● DOCUMENT SECTION
^^^^^^^^

To move toward an answer, I think one must leave the first model, sketched above, which conceives of the academy as strategically organized zones of competing world views and social practices. Rather, on a second model, Eboo Patel’s question—to what can interfaith cooperation aspire in the academy?—can mean that interfaith cooperation as a social movement inherits a campus cultural environment that has been shaped by decades of specific social movements and their philosophies (of equal rights, due process, tolerance, and other institutional values derived from the Enlightenment). Within this matrix we ask, what is the highest aspiration that proponents of interfaith cooperation can hold and seek to advance?

Model Two: Interfaith cooperation as critical reappropriation of tradition.

This second model eschews stereotypes of the secular and religious, and it recognizes that all faiths, including secularism, are living realities conditioned by multiple cultural currents—currents that affect religious, non-religious, and even antireligious philosophies alike. The abstractions of theologies and of Enlightenment-based philosophies of the person and world are replaced by living individuals and concrete communities, like the Harvard students quoted above, whose members experience a complex world in similar ways. Strategic rationality and gamesmanship are replaced by communicative rationality and dialogue, and by the identification of common problems and threats in the environment. Religious traditions and nonreligious traditions are mined for rhetorical and performative resources—ways to say and do things—that stimulate mutual allegiances across religious boundaries and religious-nonreligious boundaries. Public displays of differences are not suppressed for strategic ends, but rather are subordinated to achieving common objectives through collective action. This is followed by reflection back within one’s tradition (secular or religious) on the meaning of this collective action for adherents of the tradition and, indeed, for the claims of the tradition itself. The critical reappropriation of tradition through reflection on collective action becomes a legitimate academic move, in fact a way of life and self-formation for students as well as for administrators and faculty.

There are four moments in this dialectical model. The first is marked by the creation of robust intrafaith occasions for learning about and interpreting one’s own religious tradition—liturgical, educational, communal, and individual—and inviting alienated or disaffected nominal members to join the conversation. I call this moment charging the batteries. The second moment in the dialectic involves naming issues of concern to the college or university community that are shared among faiths and persons and groups of no faith tradition, and then offering religiously based interpretations of these issues, listening to interpretations offered by those who reject religion or a particular tradition, and doing so on and off campus—indeed potentially around the world. Such issues include, for example, environmental and economic justice, poverty, racism, sexism, and homophobia as well as issues related to getting a meaningful job and starting life as a young adult. This second moment, which focuses on engaging in issues-based discussions with all college stakeholders and stakeholders worldwide, can be called issues-based dialogue. Working together to address the issues with all stakeholders and engaging in critically informed social reform—in short, taking collective action—is the third moment. The fourth moment is marked by each stakeholder’s critical exploration of the meaning of this collective action either for one’s own religious tradition and its theologies of self and world, or for one’s own secular tradition and its philosophies of rights and ethical systems. The objective is to educate and to open oneself to the possibility of deep change and thus incipiently to reform those theologies and philosophies themselves. In this final moment, one engages in dialogue aimed at personal change through reflection on collective action—or, in a phrase, self-formation.

^^^^^^^^

● SUPPLIED INFORMATION
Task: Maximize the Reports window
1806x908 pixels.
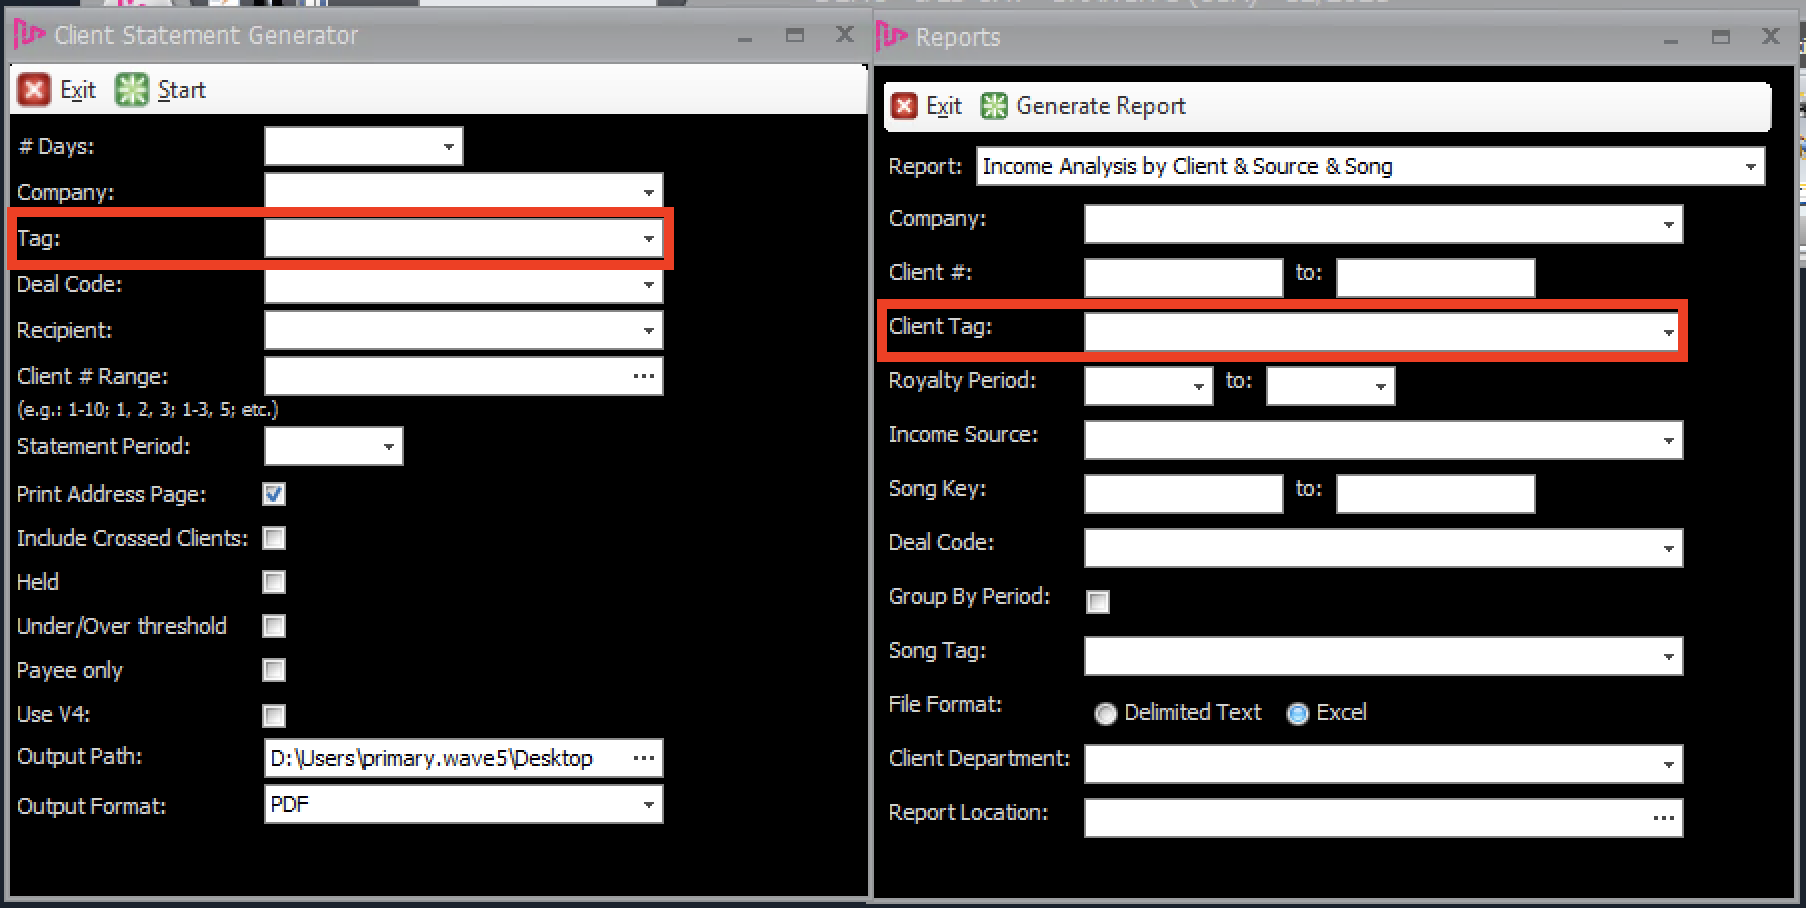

^^^^^^^^

● REQUEST 1
The passage on interfaith cooperation describes a fourth moment in which each stakeholder critically examines what the collective action means for their own tradition. Explain in one to three sentences what the passage gives as the purpose of that examination.
● REQUEST 2
In the passage on interfaith cooperation, what name is given to the first moment of the dialectical model?
● REQUEST 3
Pick up the passage on interfaith cooperation after its final sentence and carry it forward.

● ANSWER 1
Its purpose is to educate and to open oneself to the possibility of deep change. Through that change, participants begin to reform the theologies and philosophies of their own religious or secular traditions.

● ANSWER 2
Charging the batteries.

● ANSWER 3
Note the model presented above does not strive for a consensus of philosophies or theologies. It begins in the specificity of traditions and returns there, but invites tradition transformation through issues-based dialogue, working together on common problems, and reflection on shared experiences. In short, I believe that our highest aspiration for interfaith cooperation on campus is to create tradition-based opportunities for radical change of self and world, which include the possible transformation of one’s own tradition.

Interfaith dialogue at Elmhurst College

I would like to sketch what my campus has been doing recently to try to achieve that aspiration. But first, a word of framing. Elmhurst College is an affiliate of the United Church of Christ (UCC). In 2008–9, the year I began my presidency, we initiated and completed a broad-based strategic planning process. We named for the first time five core values: intellectual excellence; community; social responsibility; stewardship; and faith, meaning, and values. With regard to the last of these—faith, meaning, and values—we state that “we value the development of the human spirit in its many forms and the exploration of life’s ultimate questions through dialogue and service. We value religious freedom and its expressions on campus. Grounded in our own commitments and traditions as well as those of the UCC, we cherish values that create lives of intellectual excellence, strong community, social responsibility, and committed stewardship” (Elmhurst 2010).

Regarding the first moment of the aspiration to interfaith cooperation, “charging the batteries,” I note that Elmhurst students voluntarily engage in religious services appropriate to their needs and responsive to their religious calendars. These services are coordinated by the college chaplain and numerous cochaplains representing the major faith traditions. For example, recent work has gone into enhancing liturgical and social opportunities for Catholics, who make up 40 percent of the student body. At this UCC-affiliated college we now have monthly Masses, a start-of-the-year Mass, and inclusion of Catholic priests and lay leaders in ceremonial roles at college events such as graduation and baccalaureate. Last year, we reviewed the adequacy of prayer spaces on campus for our Muslim students. We are currently looking for a Buddhist cochaplain. To “charge the batteries” and educate the community, we host annual public lectures focused on major religious traditions: the Al-Ghazali (Muslim), Bernardin (Catholic), Heschel (Jewish), Niebuhr (Protestant) Lectures and an Evangelical Lecture. We honor religious figures whose lives and work align with our mission, such as our award in September 2009 of our highest honor, the Niebuhr Medal, to Fr. Gustavo Gutierrez, founder of Latin American liberation theology. And for those students who wish to explore questions of ultimate meaning through intentionally nonreligious frames of thought, we also support a strong and visible secular student association.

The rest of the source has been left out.